Cuando su ministro de Energía, Saad Sherida al Kaabi, anunció que el país abandonará la Organización de Países Exportadores de Petróleo (OPEP) el 1 de enero, justificó la decisión con argumentos meramente técnicos y económicos.
El motivo es patente, de carácter eminentemente político. Doha esgrime que necesita concentrar sus esfuerzos en desarrollar sus campos de gas, los mayores del mundo.

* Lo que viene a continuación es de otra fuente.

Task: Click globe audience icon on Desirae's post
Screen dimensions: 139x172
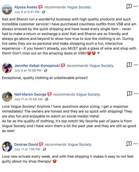Action: point(44,149)
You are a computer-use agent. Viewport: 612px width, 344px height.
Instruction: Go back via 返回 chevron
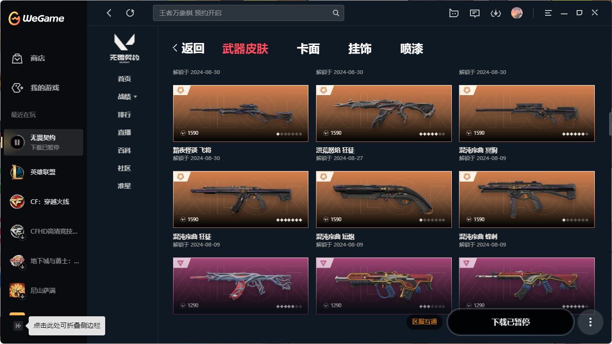point(175,48)
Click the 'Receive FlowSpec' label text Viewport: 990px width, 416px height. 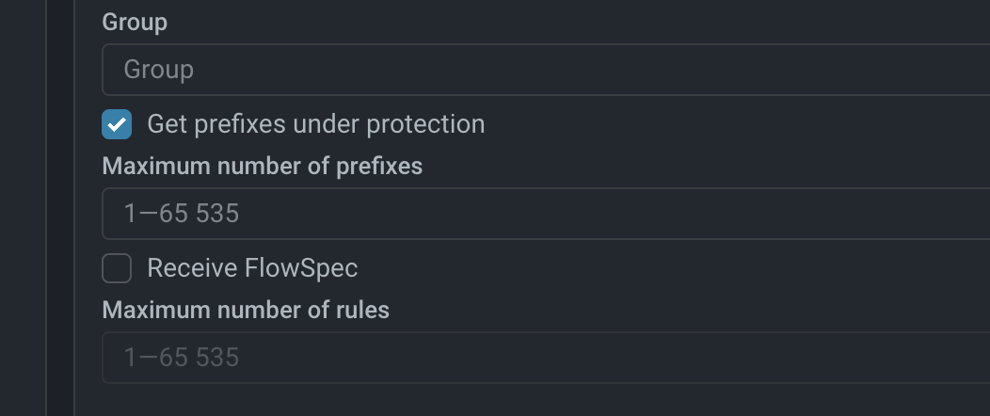tap(252, 268)
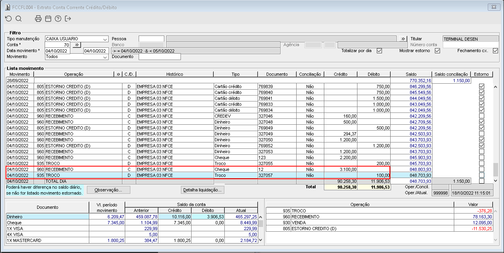Click the exit arrow toolbar icon
This screenshot has height=253, width=504.
click(68, 19)
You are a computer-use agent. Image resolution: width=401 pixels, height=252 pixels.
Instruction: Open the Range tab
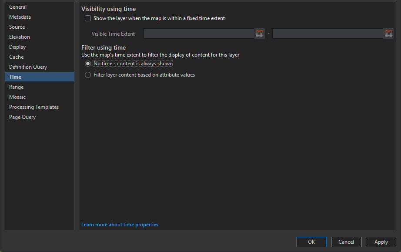[17, 87]
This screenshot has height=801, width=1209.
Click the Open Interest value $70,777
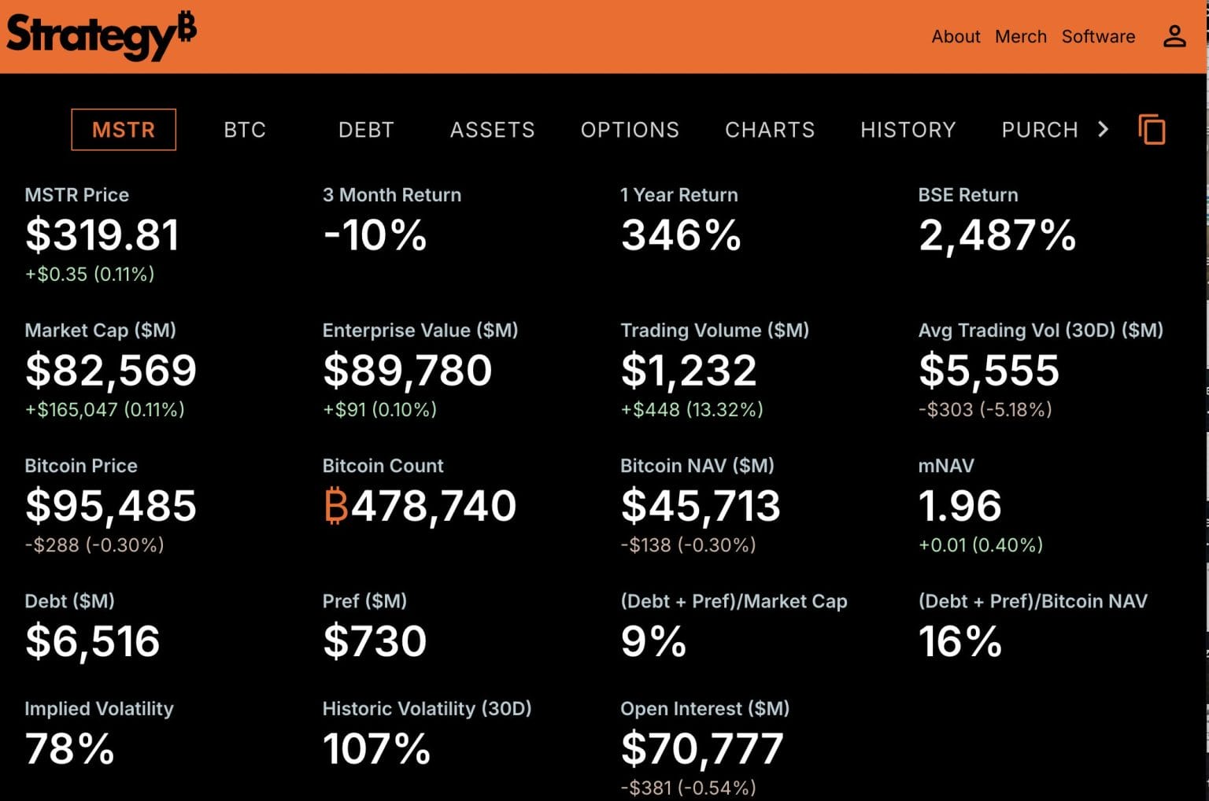[x=702, y=748]
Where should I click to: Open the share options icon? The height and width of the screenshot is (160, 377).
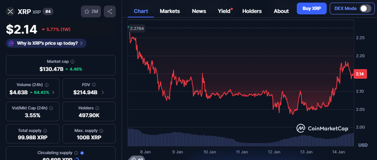110,11
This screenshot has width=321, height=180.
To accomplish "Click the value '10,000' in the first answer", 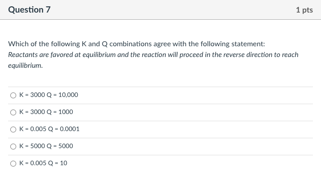I will pyautogui.click(x=68, y=95).
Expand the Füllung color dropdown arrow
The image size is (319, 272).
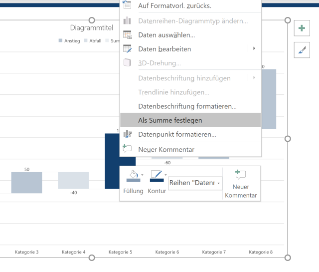[142, 175]
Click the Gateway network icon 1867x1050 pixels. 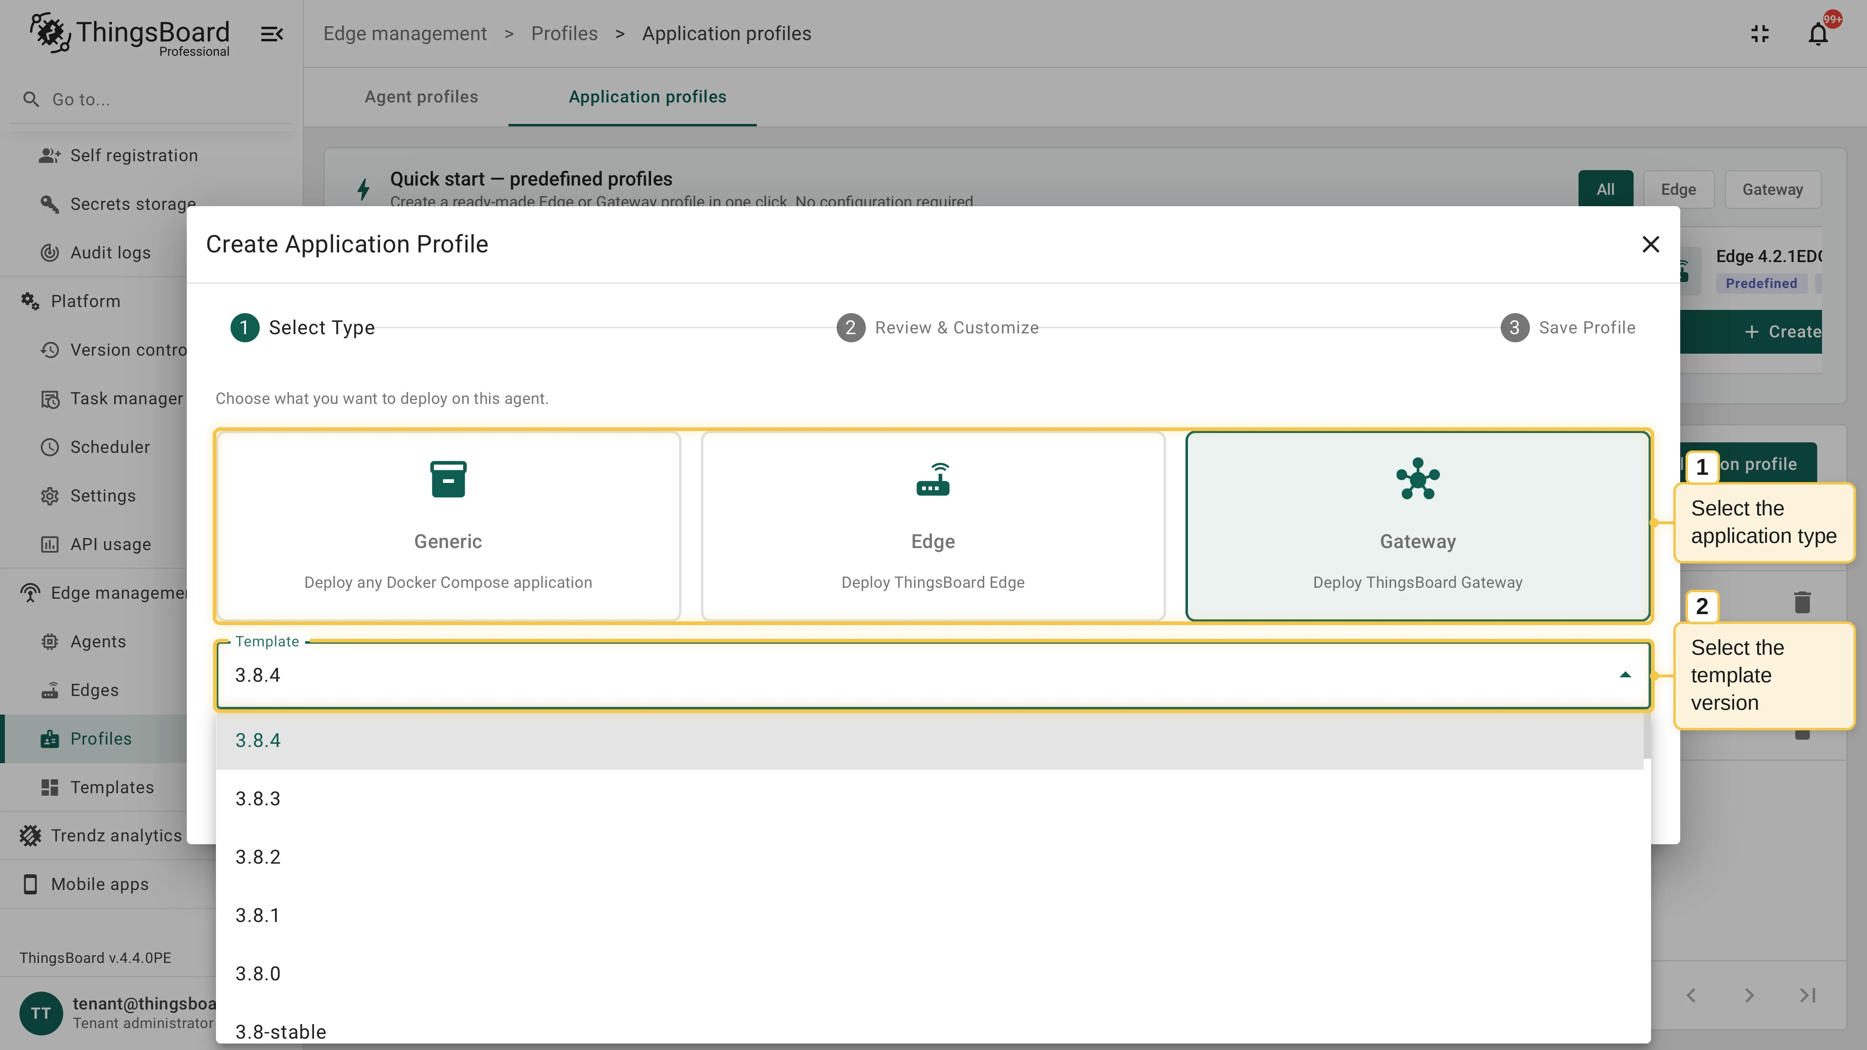(x=1418, y=479)
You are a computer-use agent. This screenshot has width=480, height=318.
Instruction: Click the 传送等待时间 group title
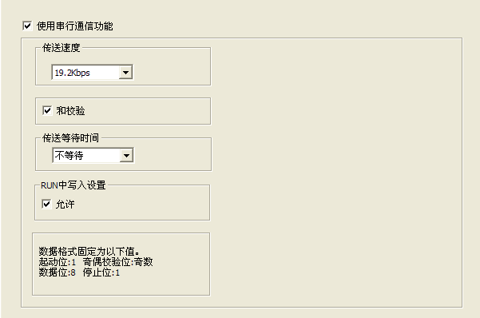71,138
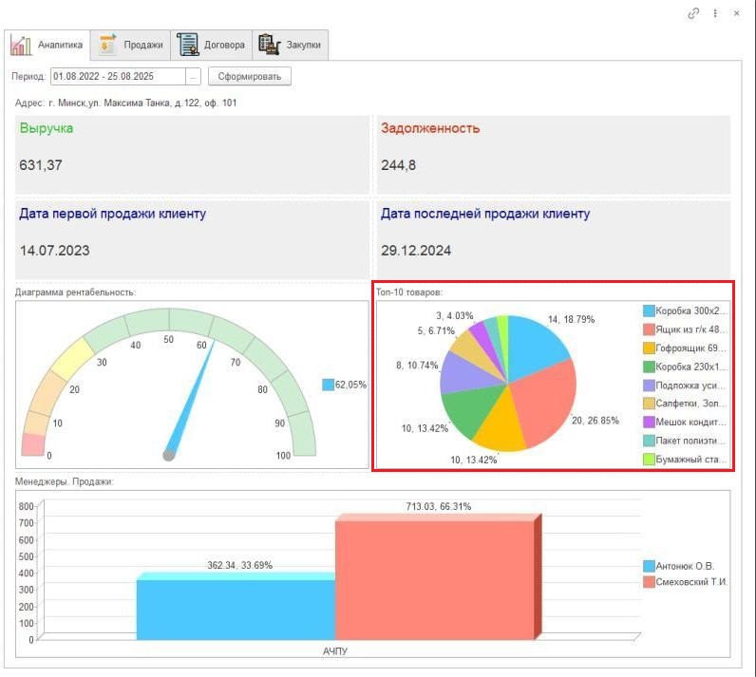Click the blue 62,05% gauge legend marker

pos(328,385)
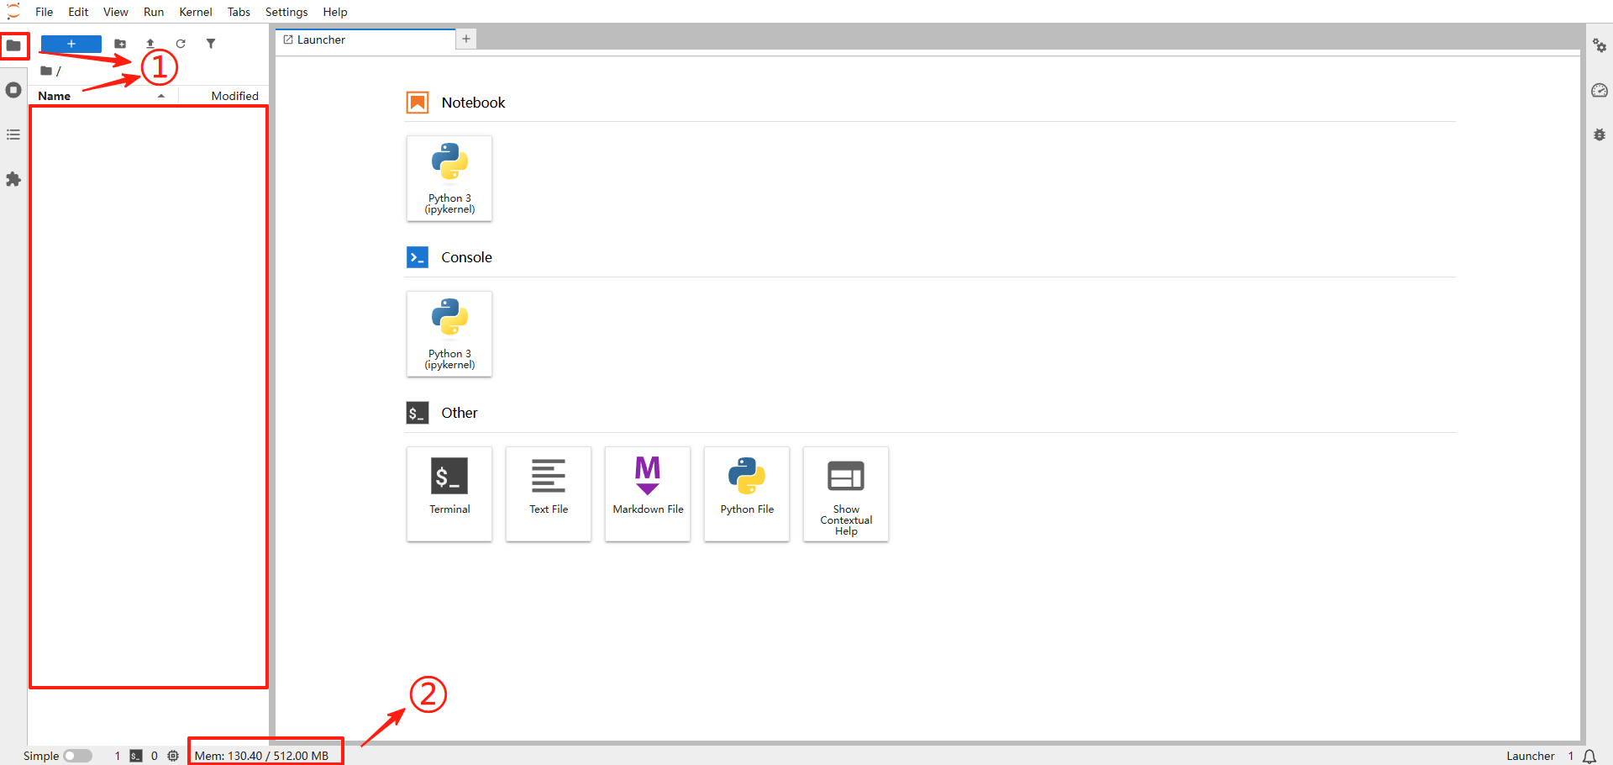Viewport: 1613px width, 765px height.
Task: Open the Property Inspector gears icon
Action: (x=1599, y=45)
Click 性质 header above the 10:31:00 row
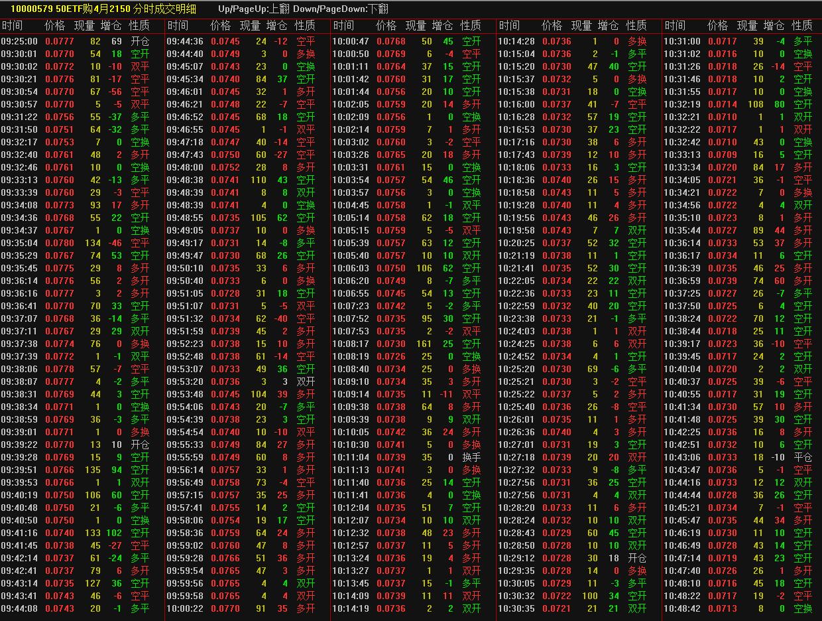This screenshot has width=822, height=621. [802, 25]
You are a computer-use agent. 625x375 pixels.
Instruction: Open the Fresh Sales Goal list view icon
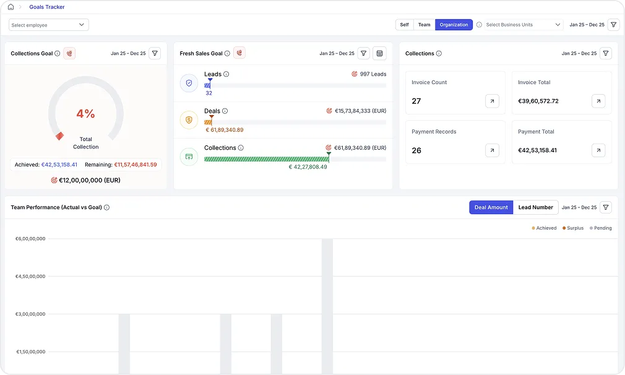[380, 53]
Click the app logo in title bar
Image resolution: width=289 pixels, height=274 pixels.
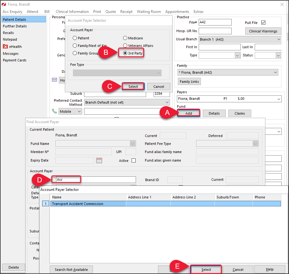[3, 4]
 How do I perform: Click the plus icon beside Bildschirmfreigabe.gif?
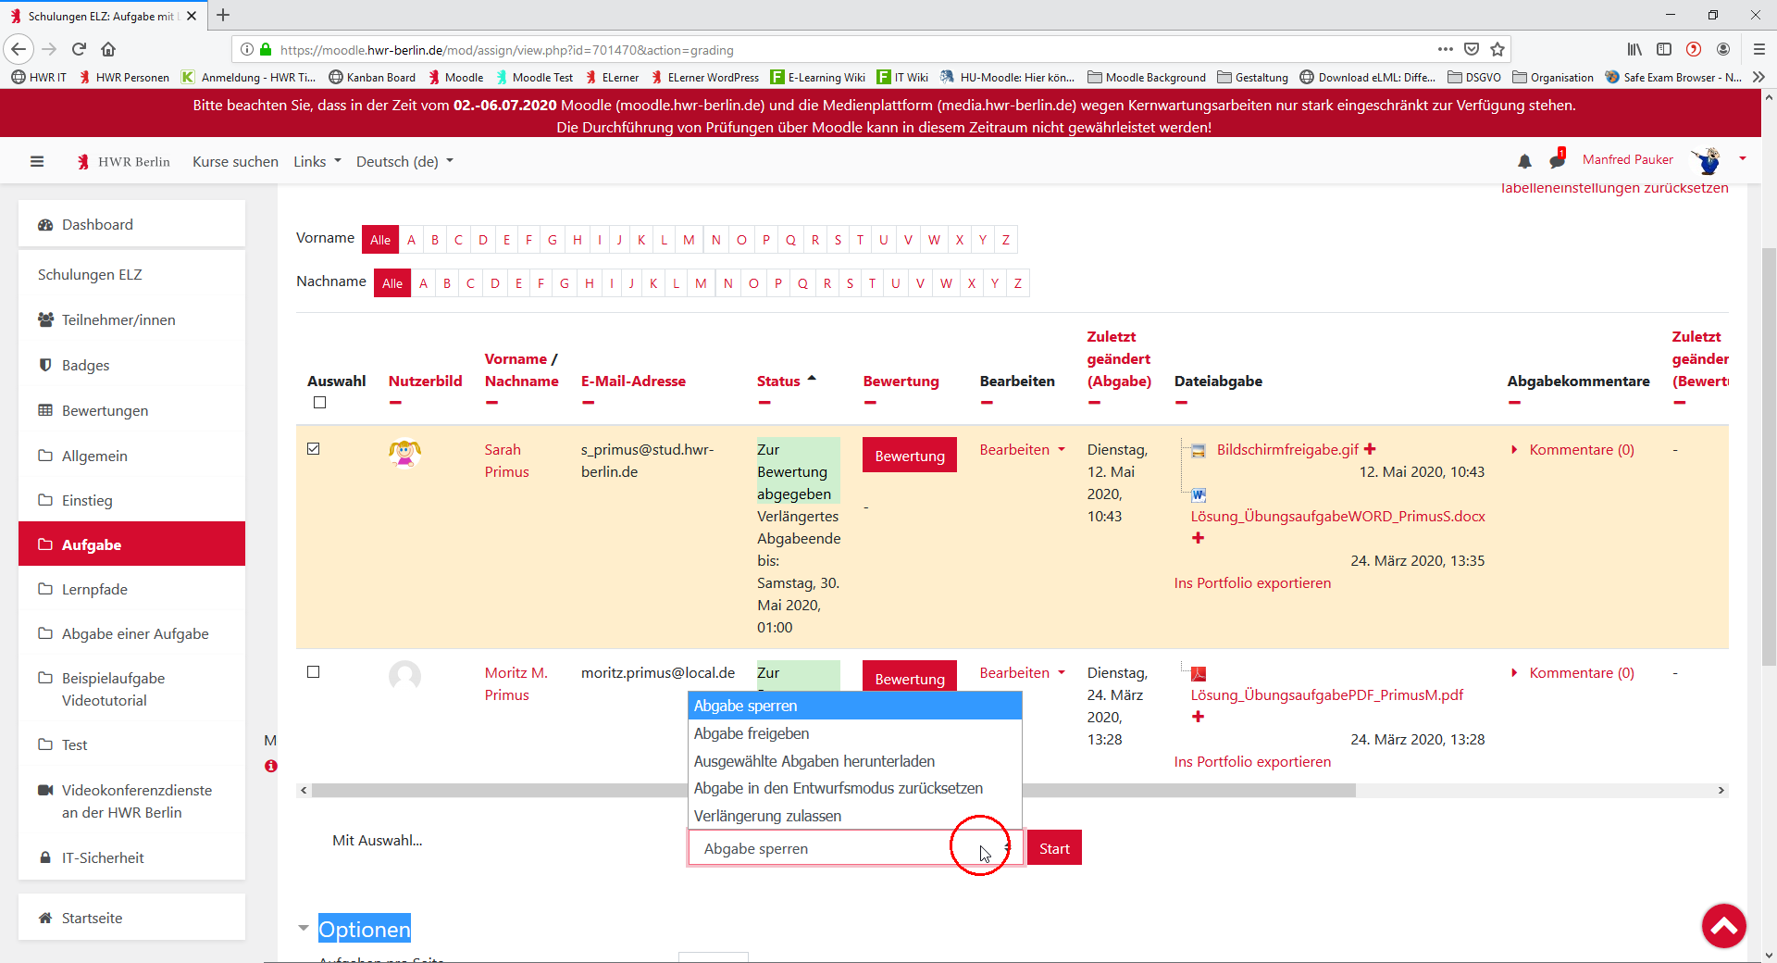[x=1370, y=449]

El emirato es solo el undécimo productor de la OPEP, con 600.000 barriles diarios, el 2% de la producción de los 15 miembros del cártel. Pero en gas, Catar es un auténtico gigante: con 4,8 millones de barriles diarios (mbd), es el primer exportador de gas natural licuado (GNL) y el tercero por volumen de reservas, lo que hace su renta per cápita la más elevada del mundo. Por ello, a nadie extraña la causa real de su deserción: el boicot impuesto desde junio de 2017 por Arabia Saudí y sus socios del Consejo de Cooperación del Golfo (CCG), acusando al emirato de financiar el terrorismo e interferir en los asuntos internos de otros Estados.
La salida de Catar, un gesto simbólico pero de gran calado político, es la primera de un país árabe y solo una de las tres producidas en el cártel desde su fundación en 1960. La legendaria cohesión interna de la OPEP mantuvo incluso en su seno a Irak e Irán mientras libraban una guerra en la que se utilizaron armas químicas y provocó dos millones de muertos.
Irak tampoco abandonó la OPEP tras la invasión de 2003 aun con las presiones de Washington. Y hasta Irán y Arabia Saudí siguen negociando acuerdos en Viena pese a la dureza de su confrontación geopolítica en Siria y Yemen.
En una clara señal de que la tormenta no ha amainado en el Golfo, el emir catarí, Tamim…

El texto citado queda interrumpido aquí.